| EXERCISE PROMPT |
Copy task for the material below: print the line with "This screenshot has width=951, height=464." and every line after it to the end, exactly as written, without the pictures.

| DATA SHOWN |
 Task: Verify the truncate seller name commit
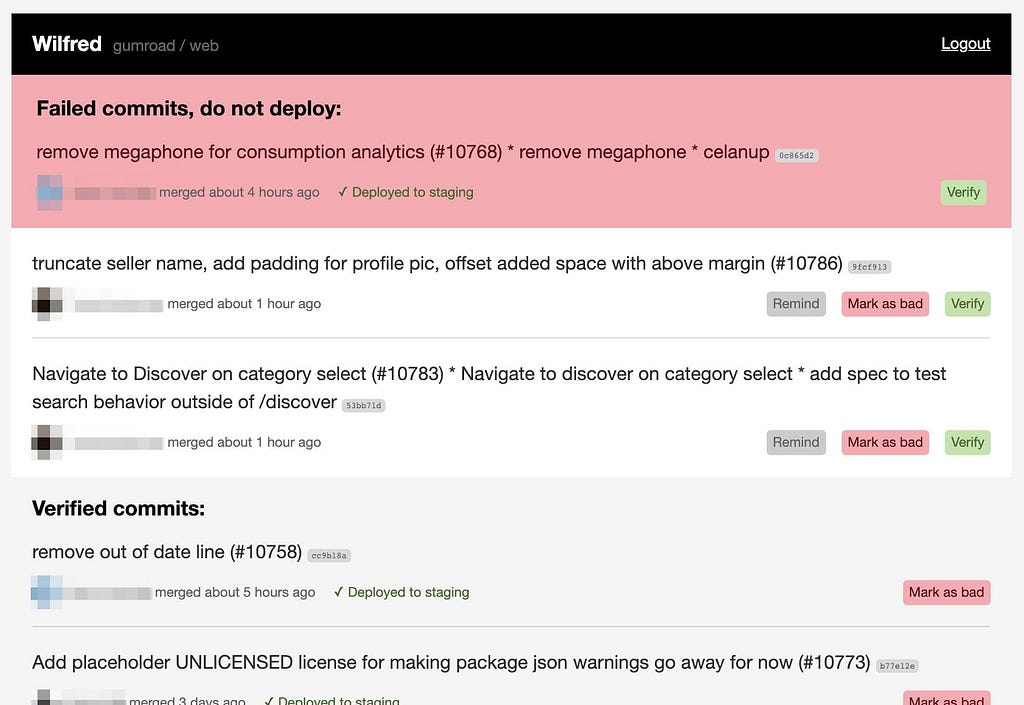pyautogui.click(x=967, y=304)
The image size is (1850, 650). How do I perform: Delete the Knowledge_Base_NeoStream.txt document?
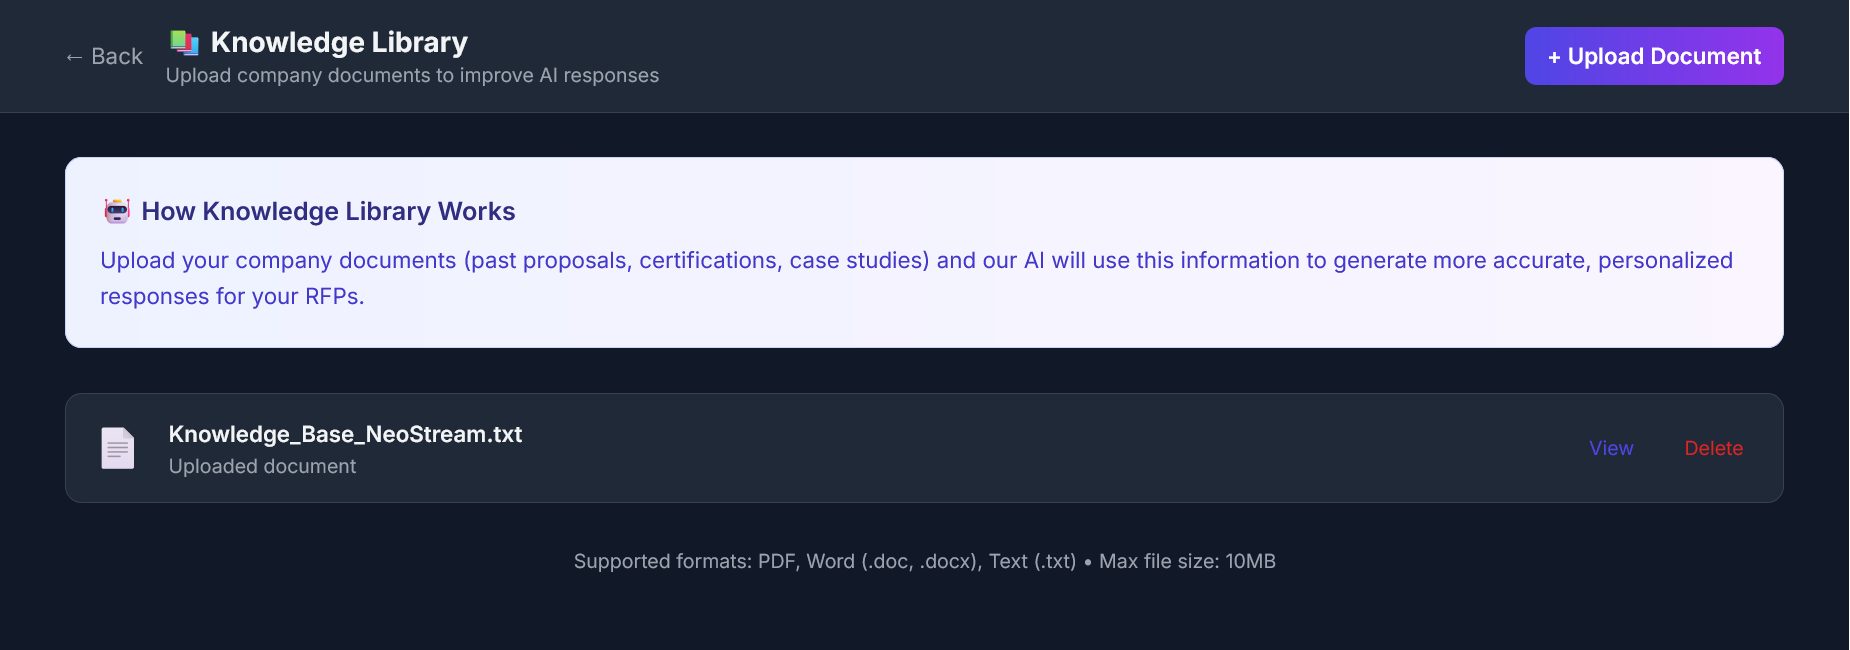(x=1713, y=448)
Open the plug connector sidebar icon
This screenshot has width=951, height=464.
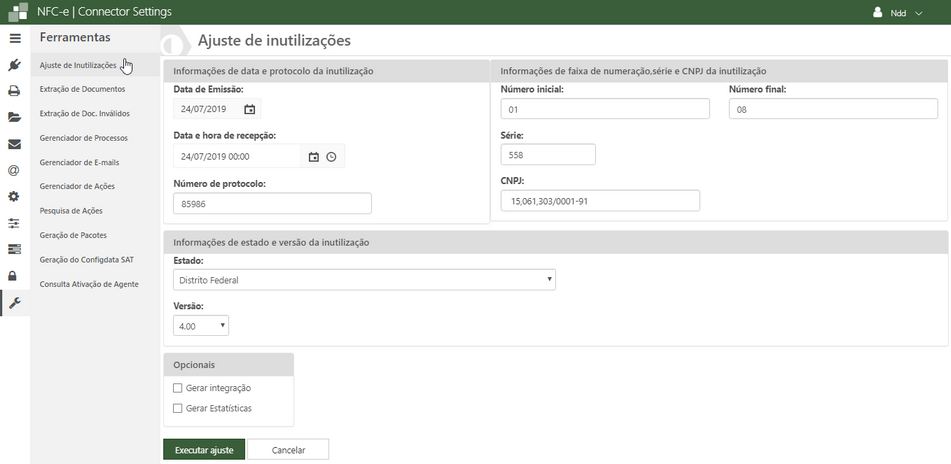(14, 65)
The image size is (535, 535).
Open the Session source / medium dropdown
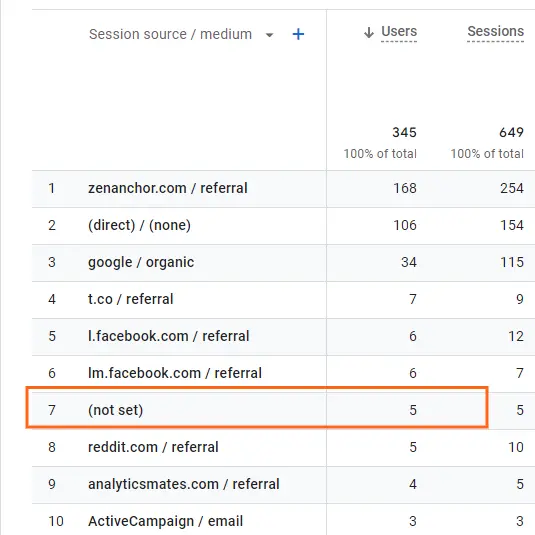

| TASK RESULT |
This screenshot has width=951, height=464.
(14, 65)
The image size is (535, 535).
Open the Session source / medium dropdown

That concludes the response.